## Records to process
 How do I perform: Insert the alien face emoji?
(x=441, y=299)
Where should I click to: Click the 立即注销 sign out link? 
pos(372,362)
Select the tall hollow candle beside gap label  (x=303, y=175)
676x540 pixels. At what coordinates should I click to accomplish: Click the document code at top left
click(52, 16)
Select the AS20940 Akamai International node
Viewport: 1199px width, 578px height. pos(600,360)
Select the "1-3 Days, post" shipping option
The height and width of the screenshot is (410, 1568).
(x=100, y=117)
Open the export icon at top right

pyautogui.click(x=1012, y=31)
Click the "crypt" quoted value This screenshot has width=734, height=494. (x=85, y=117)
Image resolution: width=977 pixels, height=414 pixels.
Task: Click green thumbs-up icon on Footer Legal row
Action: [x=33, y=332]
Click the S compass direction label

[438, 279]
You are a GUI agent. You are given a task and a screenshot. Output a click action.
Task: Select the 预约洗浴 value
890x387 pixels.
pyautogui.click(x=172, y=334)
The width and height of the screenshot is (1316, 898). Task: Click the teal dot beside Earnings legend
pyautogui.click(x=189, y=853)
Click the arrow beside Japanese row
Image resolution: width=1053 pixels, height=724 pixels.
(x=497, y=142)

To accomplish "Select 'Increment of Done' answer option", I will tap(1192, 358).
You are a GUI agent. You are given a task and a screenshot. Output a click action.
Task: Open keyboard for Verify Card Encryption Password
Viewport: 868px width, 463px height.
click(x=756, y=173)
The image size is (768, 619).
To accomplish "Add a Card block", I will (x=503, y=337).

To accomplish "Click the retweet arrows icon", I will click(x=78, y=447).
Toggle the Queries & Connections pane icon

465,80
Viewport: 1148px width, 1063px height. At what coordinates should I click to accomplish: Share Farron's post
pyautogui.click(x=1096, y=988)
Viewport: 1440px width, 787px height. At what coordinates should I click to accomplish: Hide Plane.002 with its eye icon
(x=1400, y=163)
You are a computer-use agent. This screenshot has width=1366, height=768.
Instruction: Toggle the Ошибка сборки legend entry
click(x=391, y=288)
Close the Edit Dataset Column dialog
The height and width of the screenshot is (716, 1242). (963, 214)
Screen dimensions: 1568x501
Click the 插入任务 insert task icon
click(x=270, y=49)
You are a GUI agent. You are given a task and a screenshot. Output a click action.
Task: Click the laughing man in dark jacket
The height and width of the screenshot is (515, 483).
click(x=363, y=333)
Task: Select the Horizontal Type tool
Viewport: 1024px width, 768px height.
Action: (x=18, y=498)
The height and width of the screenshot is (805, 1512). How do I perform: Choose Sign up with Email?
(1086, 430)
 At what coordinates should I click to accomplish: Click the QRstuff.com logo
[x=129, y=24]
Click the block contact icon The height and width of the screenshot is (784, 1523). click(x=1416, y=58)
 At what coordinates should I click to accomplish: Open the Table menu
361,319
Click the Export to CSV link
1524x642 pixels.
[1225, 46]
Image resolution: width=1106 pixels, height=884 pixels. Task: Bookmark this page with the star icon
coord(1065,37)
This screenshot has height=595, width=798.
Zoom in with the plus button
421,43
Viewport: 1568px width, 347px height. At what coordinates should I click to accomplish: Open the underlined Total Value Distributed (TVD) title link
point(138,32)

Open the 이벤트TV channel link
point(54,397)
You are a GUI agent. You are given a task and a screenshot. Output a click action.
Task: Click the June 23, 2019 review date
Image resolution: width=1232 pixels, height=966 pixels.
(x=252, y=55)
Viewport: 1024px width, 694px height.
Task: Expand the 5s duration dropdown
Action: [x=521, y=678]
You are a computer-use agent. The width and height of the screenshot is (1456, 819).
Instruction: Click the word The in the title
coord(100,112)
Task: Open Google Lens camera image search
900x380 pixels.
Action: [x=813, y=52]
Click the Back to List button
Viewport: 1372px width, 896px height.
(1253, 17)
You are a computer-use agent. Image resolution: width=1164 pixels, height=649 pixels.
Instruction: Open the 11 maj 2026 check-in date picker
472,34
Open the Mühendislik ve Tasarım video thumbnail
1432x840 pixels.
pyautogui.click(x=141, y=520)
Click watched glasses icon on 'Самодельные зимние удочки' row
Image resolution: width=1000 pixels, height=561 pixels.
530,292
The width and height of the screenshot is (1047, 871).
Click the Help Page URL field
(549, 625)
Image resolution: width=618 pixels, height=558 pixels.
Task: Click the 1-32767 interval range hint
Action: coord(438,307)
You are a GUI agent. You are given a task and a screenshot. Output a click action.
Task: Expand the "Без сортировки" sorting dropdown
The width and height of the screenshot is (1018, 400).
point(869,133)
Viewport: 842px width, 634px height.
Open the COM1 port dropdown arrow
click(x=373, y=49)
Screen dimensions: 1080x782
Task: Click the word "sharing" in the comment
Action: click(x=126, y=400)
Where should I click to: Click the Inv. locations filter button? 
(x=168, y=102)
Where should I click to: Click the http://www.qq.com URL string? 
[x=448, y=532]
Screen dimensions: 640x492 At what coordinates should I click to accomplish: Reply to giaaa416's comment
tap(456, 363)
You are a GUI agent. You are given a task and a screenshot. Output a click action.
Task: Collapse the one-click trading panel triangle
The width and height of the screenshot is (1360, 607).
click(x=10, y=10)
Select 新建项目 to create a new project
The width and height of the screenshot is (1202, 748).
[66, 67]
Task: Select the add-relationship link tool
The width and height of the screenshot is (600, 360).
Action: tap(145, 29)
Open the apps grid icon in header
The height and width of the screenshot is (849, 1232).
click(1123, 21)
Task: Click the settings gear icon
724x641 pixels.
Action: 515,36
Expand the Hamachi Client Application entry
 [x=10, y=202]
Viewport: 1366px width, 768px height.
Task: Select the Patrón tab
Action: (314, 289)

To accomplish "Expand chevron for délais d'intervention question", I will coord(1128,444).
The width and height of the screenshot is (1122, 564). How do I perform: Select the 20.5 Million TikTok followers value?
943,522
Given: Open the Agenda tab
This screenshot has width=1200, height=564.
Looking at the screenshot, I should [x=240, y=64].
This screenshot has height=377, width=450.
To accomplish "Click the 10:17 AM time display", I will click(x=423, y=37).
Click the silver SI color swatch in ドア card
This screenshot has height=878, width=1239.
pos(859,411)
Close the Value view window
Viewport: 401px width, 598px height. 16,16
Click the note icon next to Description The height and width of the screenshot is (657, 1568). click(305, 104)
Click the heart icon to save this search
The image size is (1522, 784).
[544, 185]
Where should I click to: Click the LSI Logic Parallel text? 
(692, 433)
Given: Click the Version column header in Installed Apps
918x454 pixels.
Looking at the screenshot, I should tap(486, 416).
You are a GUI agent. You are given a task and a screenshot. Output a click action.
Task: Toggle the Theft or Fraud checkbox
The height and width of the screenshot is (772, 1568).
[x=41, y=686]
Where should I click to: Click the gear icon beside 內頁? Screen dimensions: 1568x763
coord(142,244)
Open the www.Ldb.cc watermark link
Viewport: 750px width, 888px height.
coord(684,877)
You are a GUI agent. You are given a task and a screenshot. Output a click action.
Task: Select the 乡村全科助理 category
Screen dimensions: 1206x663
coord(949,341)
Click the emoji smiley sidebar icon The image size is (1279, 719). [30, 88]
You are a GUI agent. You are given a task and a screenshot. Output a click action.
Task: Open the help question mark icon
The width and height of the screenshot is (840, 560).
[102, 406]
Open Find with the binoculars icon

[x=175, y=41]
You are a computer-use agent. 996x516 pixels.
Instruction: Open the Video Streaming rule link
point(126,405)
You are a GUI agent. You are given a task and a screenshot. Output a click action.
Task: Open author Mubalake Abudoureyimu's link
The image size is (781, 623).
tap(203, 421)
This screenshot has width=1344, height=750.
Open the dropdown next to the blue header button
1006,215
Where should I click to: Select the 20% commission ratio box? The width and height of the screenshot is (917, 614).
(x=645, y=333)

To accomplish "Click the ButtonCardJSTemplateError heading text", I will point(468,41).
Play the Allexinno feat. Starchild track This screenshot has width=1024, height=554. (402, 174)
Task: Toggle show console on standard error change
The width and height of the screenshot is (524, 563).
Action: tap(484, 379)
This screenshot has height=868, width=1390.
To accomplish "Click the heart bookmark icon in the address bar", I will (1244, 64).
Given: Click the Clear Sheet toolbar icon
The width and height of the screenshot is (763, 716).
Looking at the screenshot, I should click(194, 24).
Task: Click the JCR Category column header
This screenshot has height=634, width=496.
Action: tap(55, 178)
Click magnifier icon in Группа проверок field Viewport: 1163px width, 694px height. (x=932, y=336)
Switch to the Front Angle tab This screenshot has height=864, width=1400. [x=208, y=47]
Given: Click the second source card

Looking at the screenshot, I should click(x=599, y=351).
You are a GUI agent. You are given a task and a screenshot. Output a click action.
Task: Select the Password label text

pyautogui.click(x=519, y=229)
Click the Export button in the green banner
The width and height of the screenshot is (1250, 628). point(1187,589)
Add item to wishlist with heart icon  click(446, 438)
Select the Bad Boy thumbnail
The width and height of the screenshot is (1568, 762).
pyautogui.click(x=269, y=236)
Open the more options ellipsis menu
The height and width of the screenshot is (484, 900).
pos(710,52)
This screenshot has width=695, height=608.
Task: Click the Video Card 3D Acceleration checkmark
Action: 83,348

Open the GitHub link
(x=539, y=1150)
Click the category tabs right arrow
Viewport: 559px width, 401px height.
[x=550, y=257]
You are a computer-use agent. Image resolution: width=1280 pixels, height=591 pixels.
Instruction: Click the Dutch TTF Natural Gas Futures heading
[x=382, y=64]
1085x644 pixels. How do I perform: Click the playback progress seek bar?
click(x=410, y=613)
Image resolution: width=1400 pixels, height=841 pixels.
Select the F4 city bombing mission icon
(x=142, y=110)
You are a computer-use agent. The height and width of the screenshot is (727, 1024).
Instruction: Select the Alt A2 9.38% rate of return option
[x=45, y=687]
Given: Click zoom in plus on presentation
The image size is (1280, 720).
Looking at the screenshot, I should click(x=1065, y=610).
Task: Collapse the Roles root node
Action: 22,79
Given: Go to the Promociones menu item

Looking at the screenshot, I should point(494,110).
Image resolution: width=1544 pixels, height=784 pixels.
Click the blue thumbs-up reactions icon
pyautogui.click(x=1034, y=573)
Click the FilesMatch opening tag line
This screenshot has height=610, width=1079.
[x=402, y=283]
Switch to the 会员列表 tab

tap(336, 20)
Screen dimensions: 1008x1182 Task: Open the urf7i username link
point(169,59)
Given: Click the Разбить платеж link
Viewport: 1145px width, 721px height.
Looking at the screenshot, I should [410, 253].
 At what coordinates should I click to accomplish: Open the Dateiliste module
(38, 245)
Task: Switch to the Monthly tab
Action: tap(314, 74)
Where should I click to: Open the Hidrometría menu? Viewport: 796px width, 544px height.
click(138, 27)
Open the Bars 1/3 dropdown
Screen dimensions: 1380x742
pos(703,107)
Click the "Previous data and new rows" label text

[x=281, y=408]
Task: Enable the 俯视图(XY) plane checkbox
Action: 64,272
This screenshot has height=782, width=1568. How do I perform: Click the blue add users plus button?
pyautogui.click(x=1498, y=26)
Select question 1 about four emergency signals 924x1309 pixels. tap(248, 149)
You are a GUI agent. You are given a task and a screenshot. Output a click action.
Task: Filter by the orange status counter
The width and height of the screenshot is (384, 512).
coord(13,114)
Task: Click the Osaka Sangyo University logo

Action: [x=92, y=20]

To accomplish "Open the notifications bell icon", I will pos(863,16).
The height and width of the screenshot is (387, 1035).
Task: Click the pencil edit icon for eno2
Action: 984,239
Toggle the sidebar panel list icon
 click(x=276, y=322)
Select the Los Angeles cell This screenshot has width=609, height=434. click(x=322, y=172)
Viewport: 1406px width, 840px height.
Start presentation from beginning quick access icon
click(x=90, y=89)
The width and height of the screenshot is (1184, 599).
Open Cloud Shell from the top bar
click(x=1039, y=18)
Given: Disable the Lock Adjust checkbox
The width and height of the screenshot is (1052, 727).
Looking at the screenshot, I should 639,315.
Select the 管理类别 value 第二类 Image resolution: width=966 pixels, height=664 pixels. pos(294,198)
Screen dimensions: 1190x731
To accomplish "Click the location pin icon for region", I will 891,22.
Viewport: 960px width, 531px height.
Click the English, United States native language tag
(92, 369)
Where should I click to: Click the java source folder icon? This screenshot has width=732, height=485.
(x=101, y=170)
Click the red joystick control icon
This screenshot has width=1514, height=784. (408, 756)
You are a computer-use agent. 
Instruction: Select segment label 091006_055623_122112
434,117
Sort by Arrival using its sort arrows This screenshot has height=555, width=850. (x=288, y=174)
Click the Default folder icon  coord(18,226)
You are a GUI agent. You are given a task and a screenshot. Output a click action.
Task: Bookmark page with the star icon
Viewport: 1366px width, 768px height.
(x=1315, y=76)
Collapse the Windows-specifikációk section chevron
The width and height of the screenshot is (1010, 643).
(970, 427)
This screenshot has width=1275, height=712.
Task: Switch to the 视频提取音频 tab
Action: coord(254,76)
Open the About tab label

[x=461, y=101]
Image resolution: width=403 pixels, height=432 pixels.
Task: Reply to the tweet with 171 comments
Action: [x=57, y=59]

## Task description
An exact copy of the lines above between the line holding "Given: Click the Разбить платеж link" and the line holding "Viewport: 960px width, 531px height.", inclusive, is the whole answer.

## Solution for this task
Given: Click the Разбить платеж link
Viewport: 1145px width, 721px height.
Looking at the screenshot, I should [410, 253].
 At what coordinates should I click to accomplish: Open the Dateiliste module
(38, 245)
Task: Switch to the Monthly tab
Action: tap(314, 74)
Where should I click to: Open the Hidrometría menu? Viewport: 796px width, 544px height.
click(138, 27)
Open the Bars 1/3 dropdown
Screen dimensions: 1380x742
pos(703,107)
Click the "Previous data and new rows" label text

[x=281, y=408]
Task: Enable the 俯视图(XY) plane checkbox
Action: 64,272
This screenshot has height=782, width=1568. How do I perform: Click the blue add users plus button?
pyautogui.click(x=1498, y=26)
Select question 1 about four emergency signals 924x1309 pixels. tap(248, 149)
You are a GUI agent. You are given a task and a screenshot. Output a click action.
Task: Filter by the orange status counter
The width and height of the screenshot is (384, 512).
coord(13,114)
Task: Click the Osaka Sangyo University logo

Action: [x=92, y=20]

To accomplish "Open the notifications bell icon", I will pos(863,16).
The height and width of the screenshot is (387, 1035).
Task: Click the pencil edit icon for eno2
Action: 984,239
Toggle the sidebar panel list icon
 click(x=276, y=322)
Select the Los Angeles cell This screenshot has width=609, height=434. click(x=322, y=172)
Viewport: 1406px width, 840px height.
Start presentation from beginning quick access icon
click(x=90, y=89)
The width and height of the screenshot is (1184, 599).
Open Cloud Shell from the top bar
click(x=1039, y=18)
Given: Disable the Lock Adjust checkbox
The width and height of the screenshot is (1052, 727).
Looking at the screenshot, I should 639,315.
Select the 管理类别 value 第二类 Image resolution: width=966 pixels, height=664 pixels. pos(294,198)
Screen dimensions: 1190x731
To accomplish "Click the location pin icon for region", I will 891,22.
Viewport: 960px width, 531px height.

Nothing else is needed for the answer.